An international team of researchers discovered that peptoids could change shape when they form a nanosheet. To make this discovery, the team studied the atomic details of the molecular structure of a peptoid nanosheet using the Foundry's computational model in conjunction with a technique called solid-state nuclear magnetic resonance (NMR) spectroscopy. The team synthesized specially labelled peptoids that introduced "probe" atoms at specific locations within the molecule. Solid-state NMR showed exactly where the probes were in relation to each other and revealed some surprising findings.
The team found evidence supporting the brick-like pattern formed by peptoids in nanosheets predicted by the existing model, but also found that some of the bond angles inside individual peptoids did not match as expected. With this new data in hand, the team used multi-scale simulations to create a new computational model using the high-performance computing resources of the National Energy Research Scientific Computing Center.
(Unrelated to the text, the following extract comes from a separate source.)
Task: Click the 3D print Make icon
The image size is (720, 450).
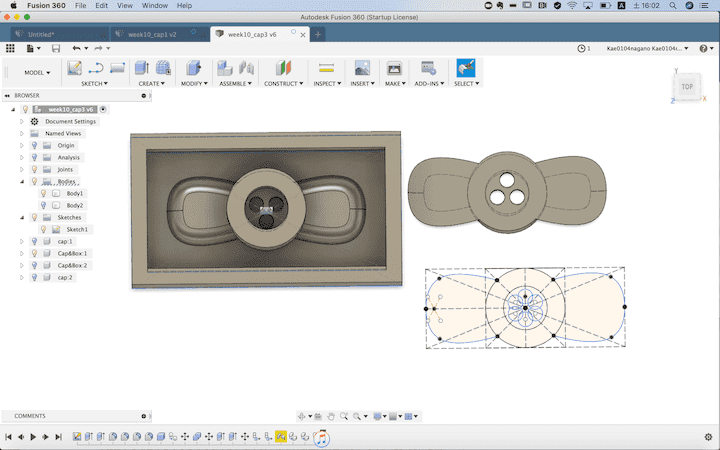Action: coord(394,68)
Version 2.0 of the Foundry's model matched experimental data even better than before and yielded a surprise. The reason that the bond angles didn't match the original model is because peptoids can change shape when they assemble into nanosheets. When peptoids assemble into nanosheets, the "branches" of atoms coming off of the backbone interact with those of neighboring peptoids. These interactions become more favorable when the peptoid is in the cis position. While the peptoid backbone is less stable in the cis form, the atoms branching off of it become more stable and the molecules can be packed more tightly together and become more highly organized. With a better understanding of how peptoid chains organize themselves upon assembly, the researchers expect this work will open the door to engineering new types of durable, biomimetic nanomaterials.
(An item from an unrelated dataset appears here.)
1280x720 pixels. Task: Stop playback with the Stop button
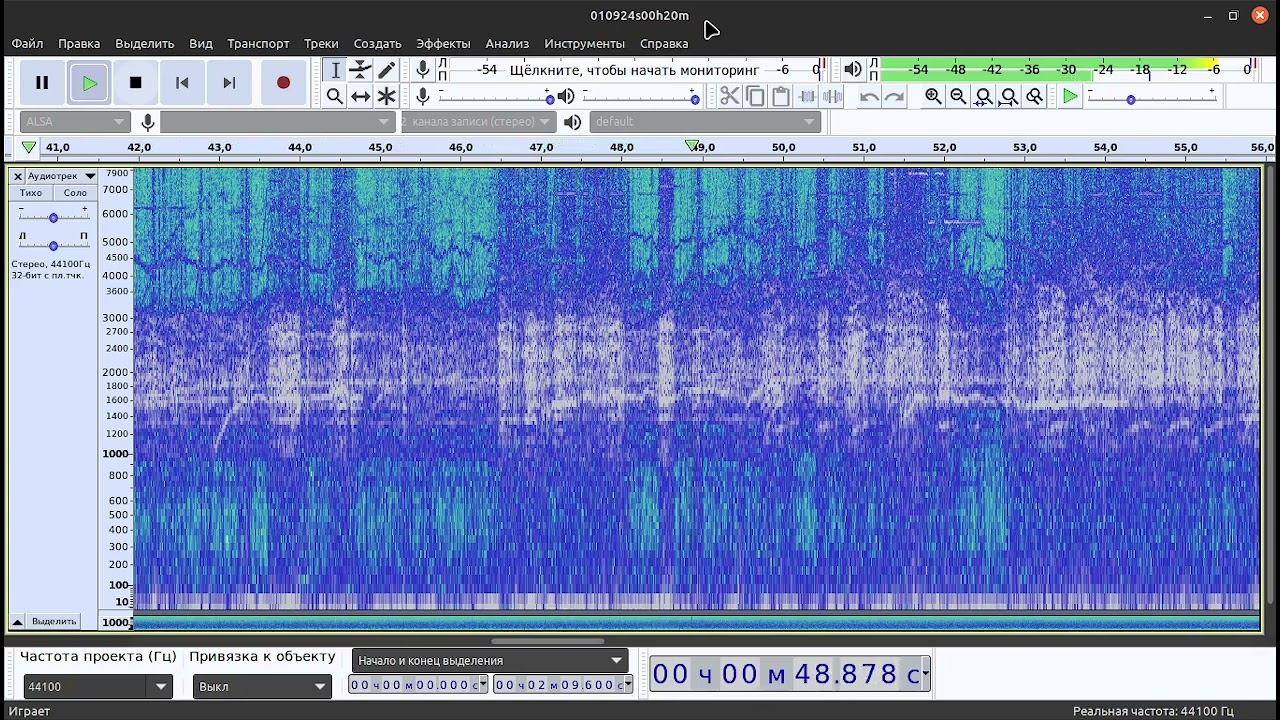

This work was done as part of a user project at the Molecular Foundry at Lawrence Berkeley National Laboratory, supported by the Department of Energy (DOE), Office of Science, Office of Basic Energy Sciences. Additional support was provided by Defense Threat Reduction Agency, Defense Advanced Research Projects Agency (DARPA) Folded Non-Natural Polymers with Biological Function (Fold Fx) program, Air Force Office of Scientific Research Award. Quantum mechanical calculations were carried out on the High-Performance Computing resources at New York University Abu Dhabi. This work used resources of the National Energy Research Scientific Computing Center, which is supported by the DOE Office of Science. Work at the Molecular Foundry was supported by the DOE, Office of Science, Office of Basic Energy Sciences. The authors acknowledge the use of nuclear magnetic resonance (NMR) instruments at the NMR center at the Georgia Institute of Technology.